===== ITEMS

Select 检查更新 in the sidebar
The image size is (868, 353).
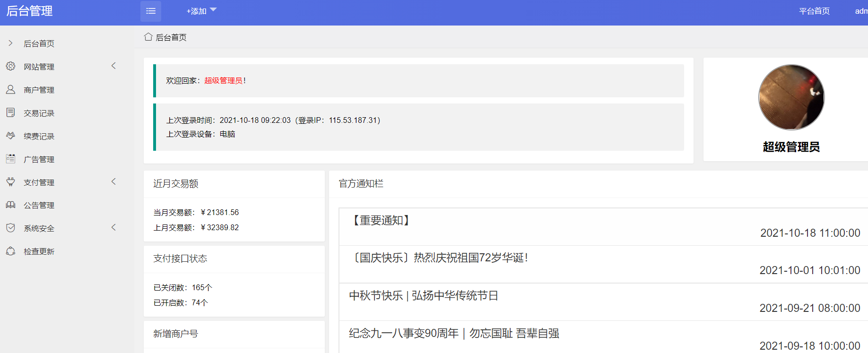tap(39, 251)
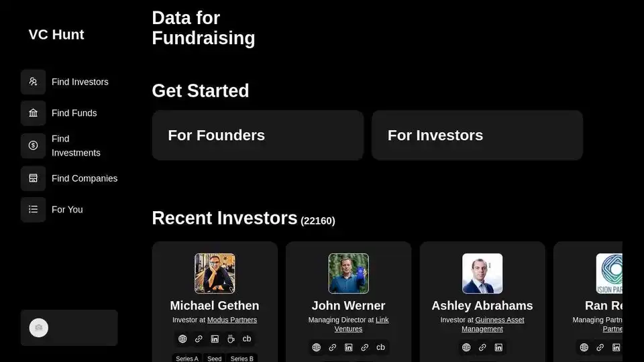This screenshot has height=362, width=644.
Task: Click John Werner's Crunchbase cb icon
Action: pyautogui.click(x=380, y=347)
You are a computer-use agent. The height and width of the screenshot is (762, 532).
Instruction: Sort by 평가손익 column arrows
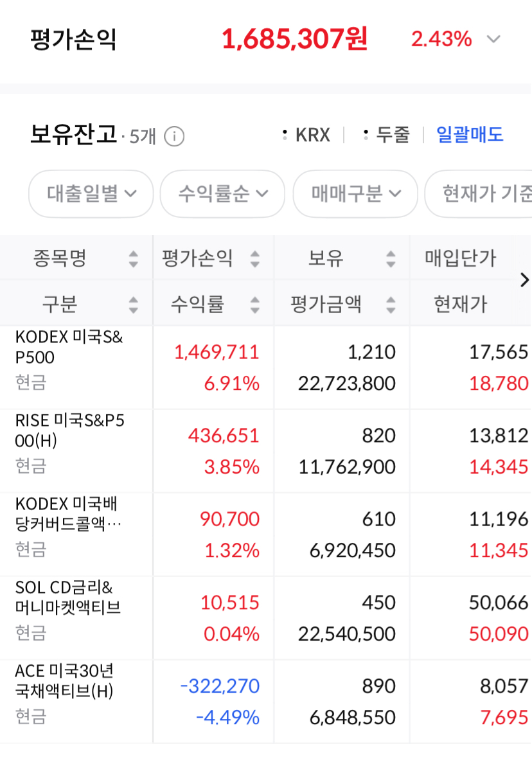point(254,258)
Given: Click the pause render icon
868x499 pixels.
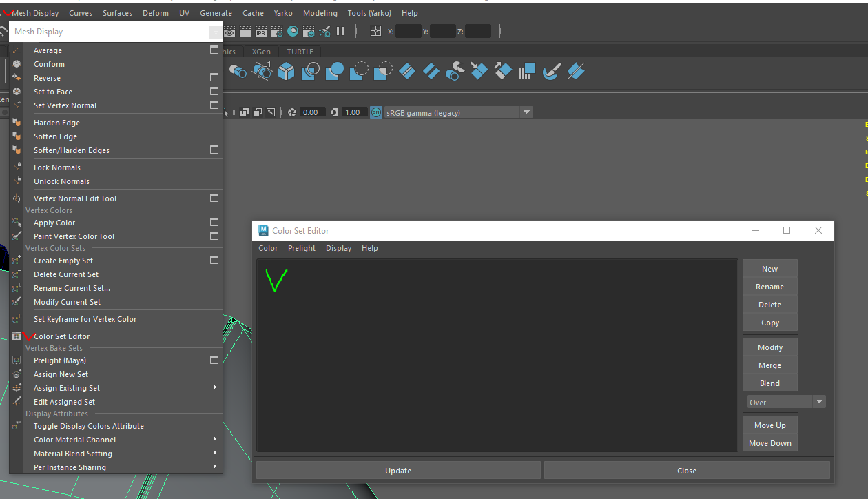Looking at the screenshot, I should [x=340, y=31].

==========

▶ **WHAT IS REQUIRED**
Please format the data above as a JSON list of strings, one string per line, with blank lines omitted. Leave the pictures out of your answer.

▶ **RESPONSE**
[
  "Select 检查更新 in the sidebar",
  "The image size is (868, 353).",
  "tap(39, 251)",
  "This screenshot has height=362, width=644.",
  "Task: Click John Werner's Crunchbase cb icon",
  "Action: pyautogui.click(x=380, y=347)",
  "You are a computer-use agent. The height and width of the screenshot is (762, 532).",
  "Instruction: Sort by 평가손익 column arrows",
  "point(254,258)",
  "Given: Click the pause render icon",
  "868x499 pixels.",
  "Looking at the screenshot, I should [x=340, y=31]."
]